事情就这么定下来了。老宅里没有宣纸,李瑾就跑到东门外古文化街去买了一刀回来,连带着把墨汁也买回来了。以前用过的毛笔还在,我一试还挺好使。没有画毡子,就用旧报纸垫在桌面上,也能凑合了。下面的问题是,写什么?李瑾说,要是图省事,就抄点喜欢的唐诗宋词呗?我摇头说,绝对不行——我平时最不赞成书法家抄诗,还写过文章讽刺某些书法家变成“抄诗家”,难道我自己也沦落成“抄诗家”不成?李瑾说那就写你自己的诗词。我也觉得不妥,满屋子都是自己的诗词,岂非太“自恋”了?李瑾感到为难了,那怎么办呢?这时,我就把自己早想好的“计划”和盘托出——要写女儿的诗词,一来,乐乐的诗词本就比我写得好;二来,父母用孩子的作品装饰住房,体现着长辈对自己“作品”的双重关爱……李瑾当即拍案叫绝:“好,就这么办!”
那几天,真是快乐之极,全然忘记了术后的痛苦,每日铺纸挥毫、边写边贴,很快就让陈旧昏暗的老宅焕然一新。那张照片就是在当时那种兴奋的情绪中乘兴拍下的。孰料,却因无意中拍到了那张老书桌,而今引出这篇小文。

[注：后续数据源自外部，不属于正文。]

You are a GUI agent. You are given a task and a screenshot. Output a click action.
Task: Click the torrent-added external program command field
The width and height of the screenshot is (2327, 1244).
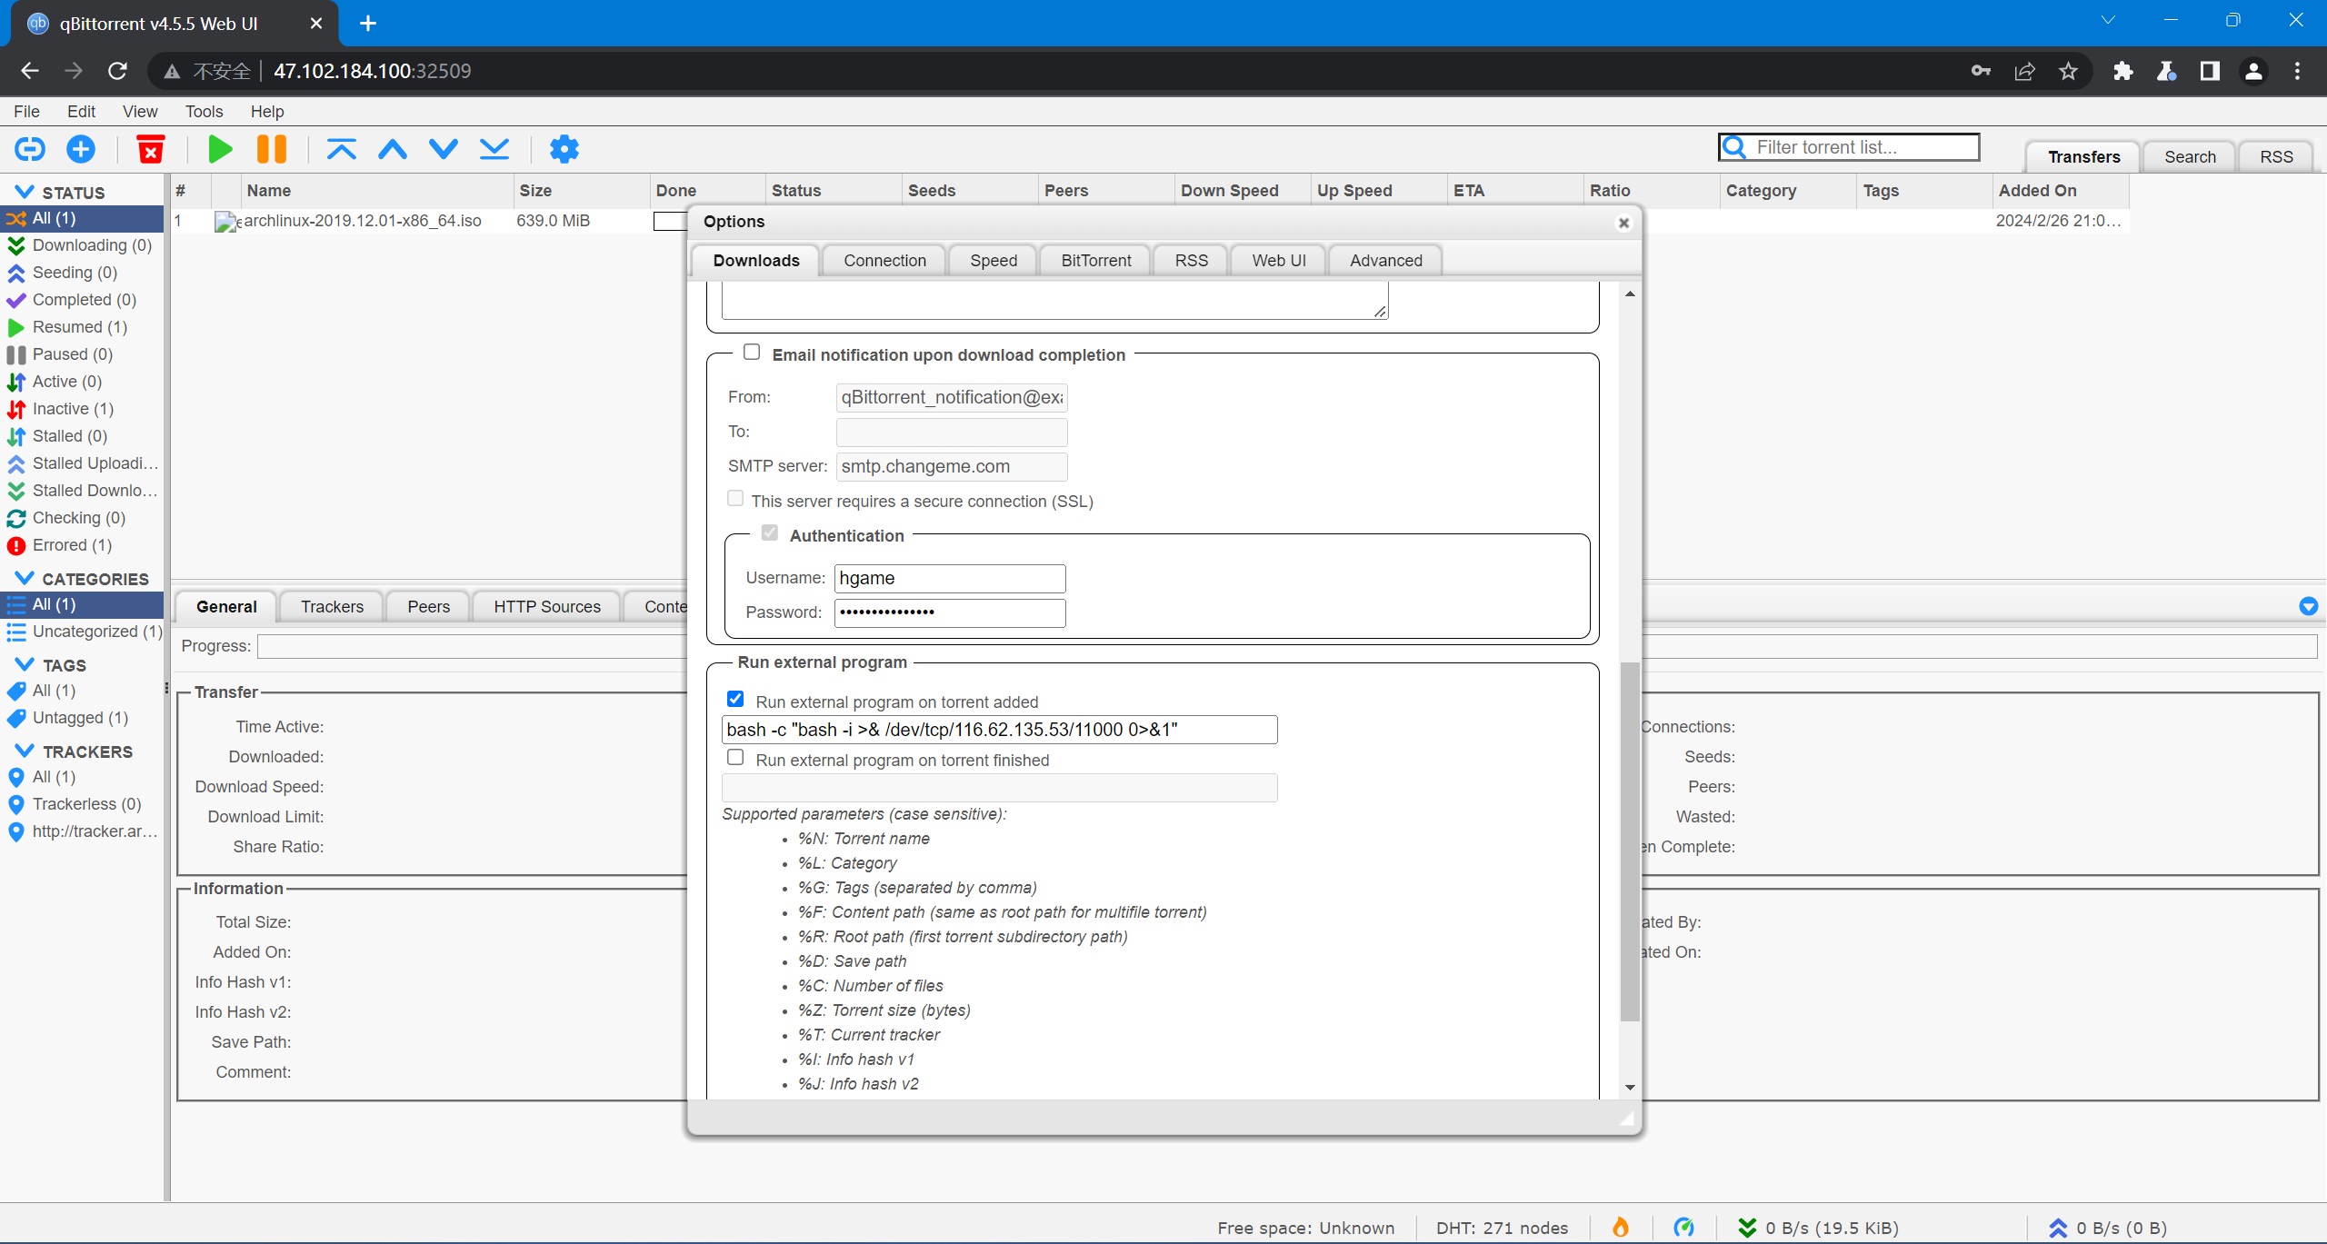point(999,730)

记得这间老宅“装饰一新”之后,老友冯骥才刚好有事来过我家,一见这满墙的墨迹,顿时大加赞赏,拍了许多照片,还一再嘱咐我们千万别“破坏”这个屋子,“这是一个艺术品,既是装置艺术,又是行为艺术,还是传统艺术……”我们笑道:“嘛艺术呀,这是货真价实的‘糊墙艺术’!”
其实,拿艺术来“糊墙”,并不是啥丢人的事,而是中国文人展示书画作品的一个传统习俗,只不过古人有个更雅致的称谓,叫做“补壁”。我在北京家中挂着一副对联:“屋小堪容膝,楼高可著书。”这是已故书画名家田原先生所书的。田老题的上款是“侯军老弟糊壁”,正好把“糊墙”和“补壁”融为一体,堪称是古为今用,与时俱进。

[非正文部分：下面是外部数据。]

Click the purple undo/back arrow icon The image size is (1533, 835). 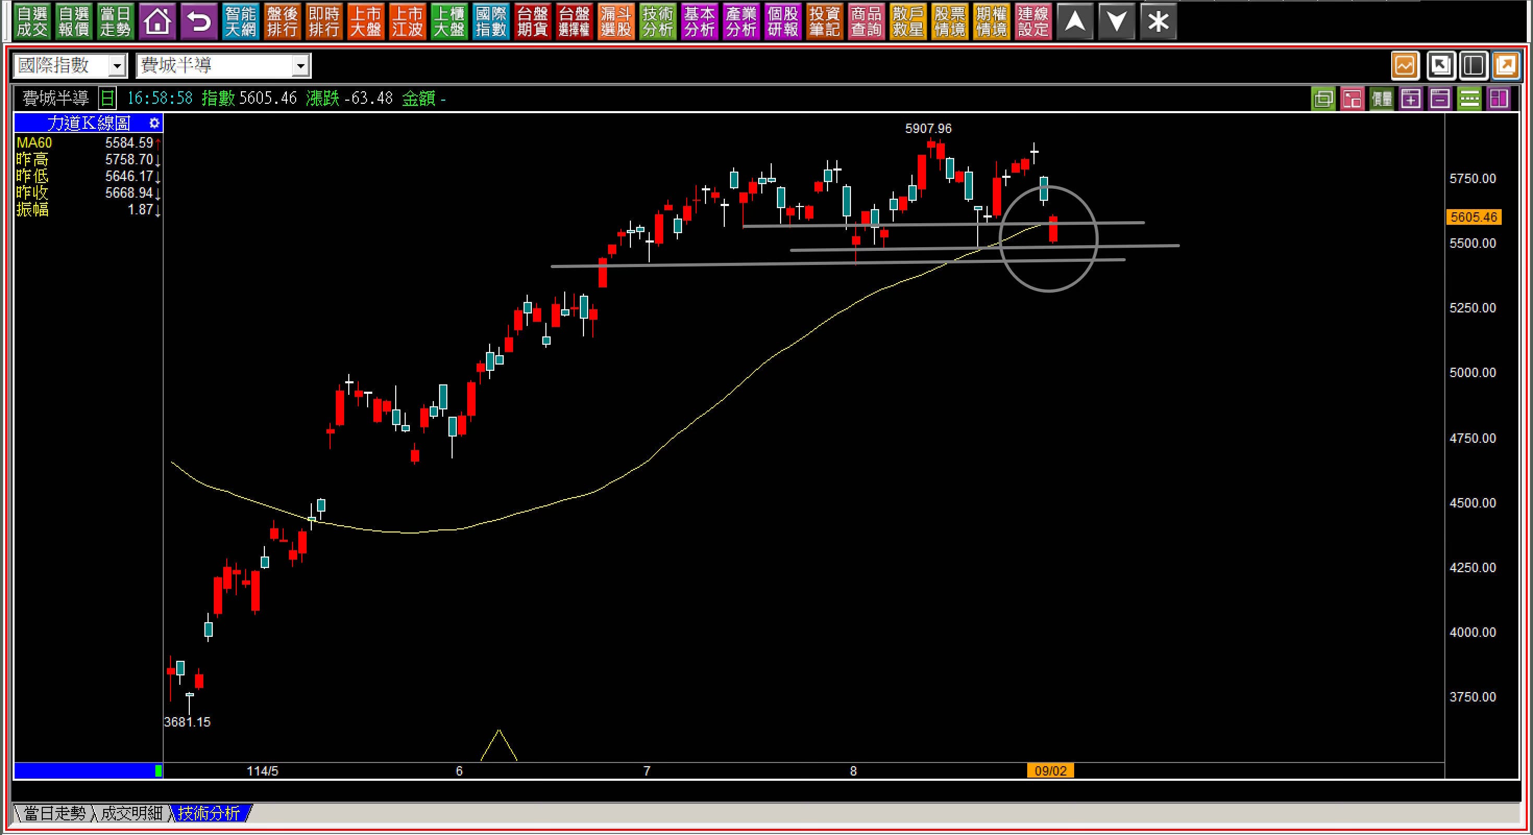[199, 22]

联想到中国的传统艺术,一向以文人的书斋为“主场”,明窗净几之下,文朋诗友们雅集于轩堂,各自从衣袖间“亮出”一两件书轴画卷,互相品评赏鉴一番。偶有兴致,也会当庭挥毫,或书或画,或几人合作,你花我草,松竹兰石,各擅胜场。最后请一名家题跋,少不了以典雅之诗文,实录当日之盛况,当然也忘不了谦逊地写明:此图将留赠主人家“补壁”。这是典型的中国艺术品的展示方式,绵延千载,蔚为大观。流风所及,深入寻常百姓家,成为中国老百姓习惯的、也是喜爱的展示、品评、收藏书画作品的独特方式。
由此想到俺家老宅,自然还是适宜用家人友朋的寻常诗文来“糊墙”“补壁”才看着舒服——欢迎诸位同道堂友,来津门寄荃斋“雅集”。